Deformable Voxel Grids for Shape Comparisons

TL;DR

This paper introduces Deformable Voxel Grids (DVGs), a novel shape representation that adapts to geometry for improved comparison, deformation, and processing of 3D shapes without extensive learning.

Contribution

The paper proposes DVGs as a new shape embedding that deforms to fit silhouettes, enabling intuitive shape manipulation and efficient shape analysis tasks.

Findings

DVGs outperform regular voxel grids in shape embedding quality.

Shape correspondences and style transfer can be achieved without learning.
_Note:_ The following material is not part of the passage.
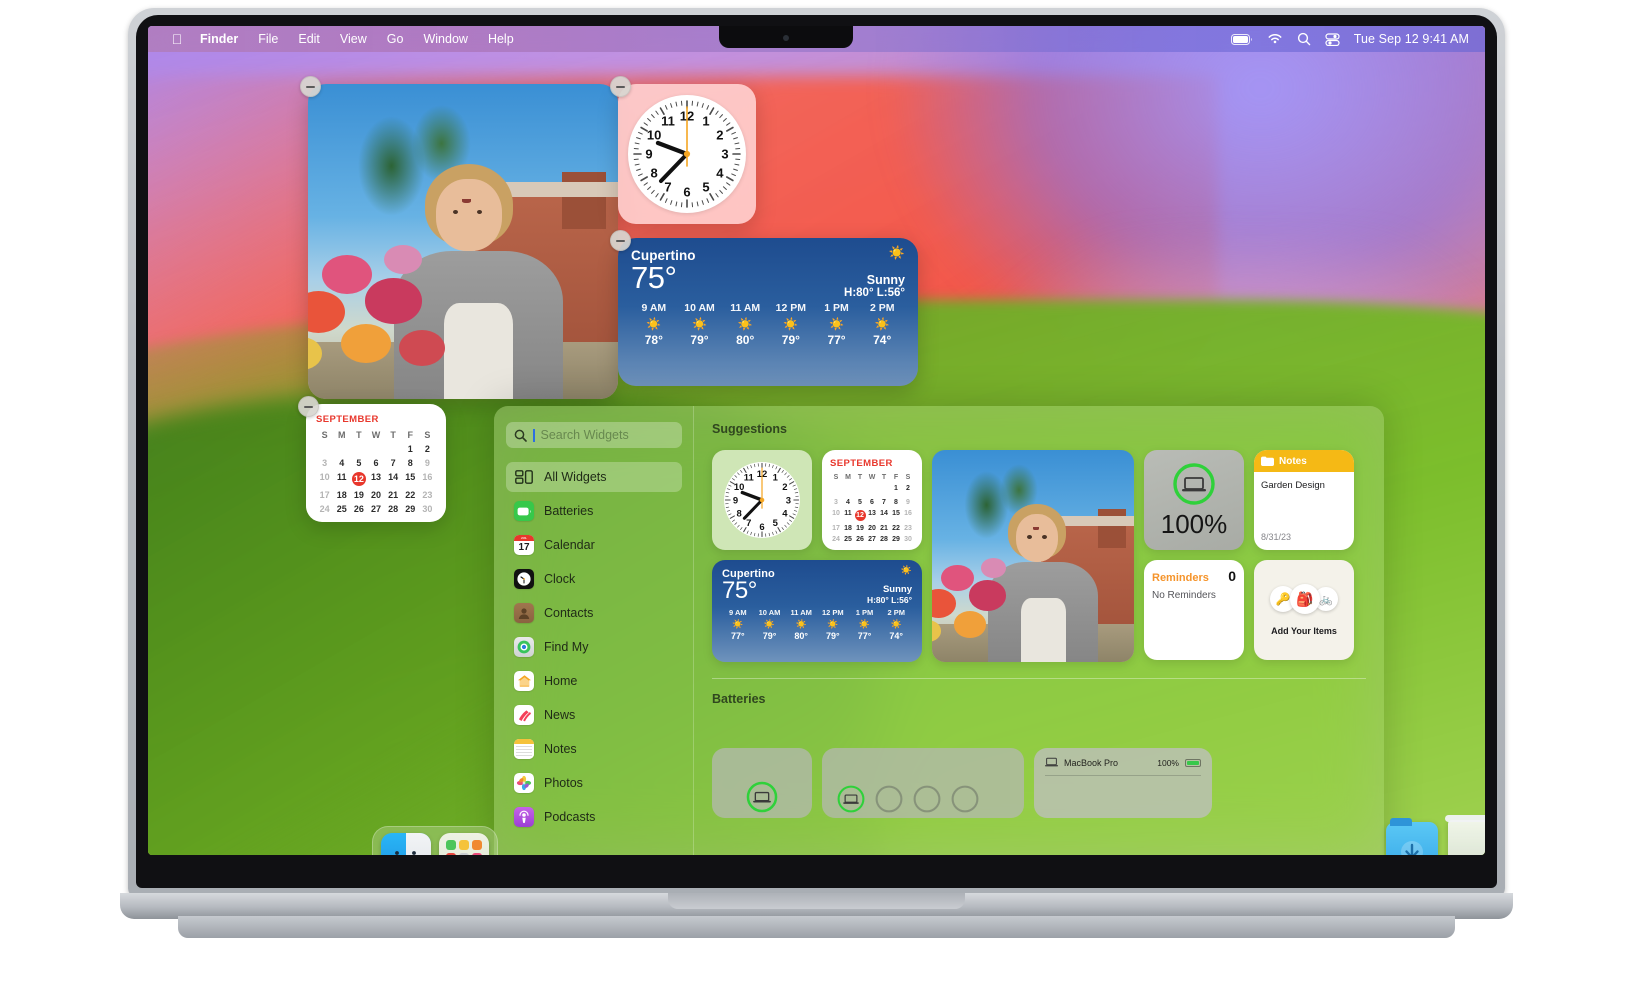  What do you see at coordinates (1194, 610) in the screenshot?
I see `suggestion-reminders-widget: Reminders 0 No Reminders` at bounding box center [1194, 610]. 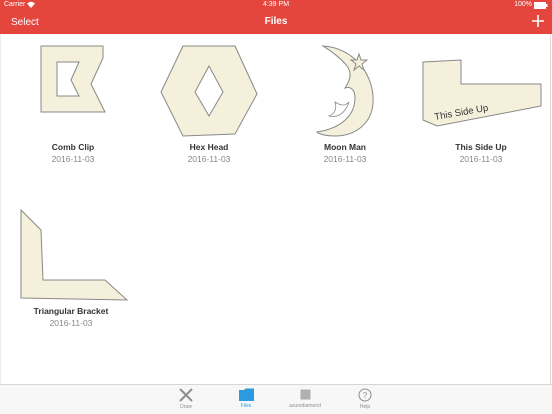 What do you see at coordinates (523, 4) in the screenshot?
I see `battery-percent: 100%` at bounding box center [523, 4].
PCA on DVGs allows simple shape deformations with few parameters.

Abstract

We present Deformable Voxel Grids (DVGs) for 3D shapes comparison and processing. It consists of a voxel grid which is deformed to approximate the silhouette of a shape, via energy-minimization. By interpreting the DVG as a local coordinates system, it provides a better embedding space than a regular voxel grid, since it is adapted to the geometry of the shape. It also allows to deform the shape by moving the control points of the DVG, in a similar manner to the Free Form Deformation, but with easier interpretability of the control points positions. After proposing a computation scheme of the energies compatible with meshes and pointclouds, we demonstrate the use of DVGs in a variety of applications: correspondences via cubification, style transfer, shape retrieval and PCA deformations. The first two require no learning and can be readily run on any shapes in a matter of minutes on modest hardware. As for the last two, they require to first optimize DVGs on a collection of shapes, which amounts to a pre-processing step. Then, determining PCA coordinates is straightforward and brings a few parameters to deform a shape.